T is for Tap Dance and Other Kinds of Dances

I must confess that I wrote this piece a long time ago, maybe as the D word when I wrote my alphabet journal along with my students. I liked it then, and I like it now. So why reinvent the wheel? Here’s a piece that I wrote entitled “Dance Classes.” I’m also including a link to a great video starring tap dancers. I hope you’ll give yourself the pleasure of taking a peek.

Dance Classes

I know my mother meant well when she enrolled me in dance classes. The first ones met on Tuesday, Thursday, and Saturday in a small studio on Carrollton Avenue in New Orleans, Louisiana, in the late ‘40s. I was eight or nine years old, but the memories—no nightmares—associated with those lessons remain vivid.

On Tuesday afternoon, Mother took me to tap lessons. If you’ve never seen a too-tall-for-her age, very round girl shuffling strapped-on, long, skinny shoes with big taps on the toes, you’ve really missed something. It was a sight to behold, but I’m sure not one you’d want to remember. One shuffle, two shuffle, three shuffle, slide. One shuffle, two shuffle, three shuffle, slide. Over and over again. My mind was always somewhere else, so I made more mistakes than those slim little girls with the cutesy feet. The class lasted only an hour or so, but it seemed an eternity to me.

On Thursday afternoon, my mother, who was determined that I’d learn to be graceful by taking dance classes, took me to ballet. Same place, same eternity, same clumsy girl. This time, though, the sight was different. There I was at the ballet barre, holding on tightly while my long, log-like legs went up and down and up and down in the most un-graceful way imaginable, my mother sitting to the side, just rolling her eyes. When we put on toe shoes, I’m sure all she could picture was broken ankles; however, I never broke an ankle, but I surely did turn both of them. I never could get up on pointe and stay there.

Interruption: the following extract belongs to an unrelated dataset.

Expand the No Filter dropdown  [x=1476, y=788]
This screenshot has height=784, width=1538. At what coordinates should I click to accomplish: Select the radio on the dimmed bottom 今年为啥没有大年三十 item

Those afternoons were never pleasant as we rode the streetcar home to our apartment in post-World War II housing. And then came Saturday morning. Back to the studio we’d go so that I could take acrobat. Oh, my, but that was an experience for all! As I tried to do somersaults, I’d roll off the mat. As other girls threw their shapely legs straight up in cartwheels, landing gracefully on the mat on both feet, I’d look warily at the mat, sling my legs maybe a foot off the floor, and usually land right on my fanny. But the worst thing of all was flips. I was so much overweight and so uncoordinated that I had to have help. The teacher had assistants who would put a belt around my waist, hook on straps, and literally throw me over in a flip. So, so embarrassing and so, so uncomfortable. I never landed correctly even with help.

I failed to mention earlier that my teacher, Miss Beryl (in my mind, she was  Miss Barrel!), weighed about 300 pounds and couldn’t do even one thing to model for us. Her assistants, older prize students, taught us what they knew with coaching from the sidelines from the teacher. I think my mother realized that the lessons were futile after a year or so and withdrew me from lessons. But, never fear, my mother was determined!

When I was in seventh grade, she enrolled me in Saturday night ballroom dancing. Would she never give up on making me graceful and ladylike? I guess not. Those lessons were fun because I was with other kids who probably didn’t want to be there any more than I did. They were equally as embarrassing as the other dance lessons, though, because I was at least a head taller than any of the boys in the class, and of course, boys and girls danced together. We learned the foxtrot, the tango, the waltz, and the Charleston . . . but not the jitterbug. I don’t know why that one didn’t enter in to our repertoire. The son of one of my daddy’s bosses was in the class, a little shrimp of a fellow but a sweet boy with a sense of humor. He called me Giant Economy Size, and I called him Sample Size. We danced together as much as possible and had fun in a situation that could have been a disaster for both of us!

My mother never gave up on making a lady out of me, and today I’m grateful. She always meant well, and actually none of those dance classes did any harm. Today, I see only good from them if only for a laugh.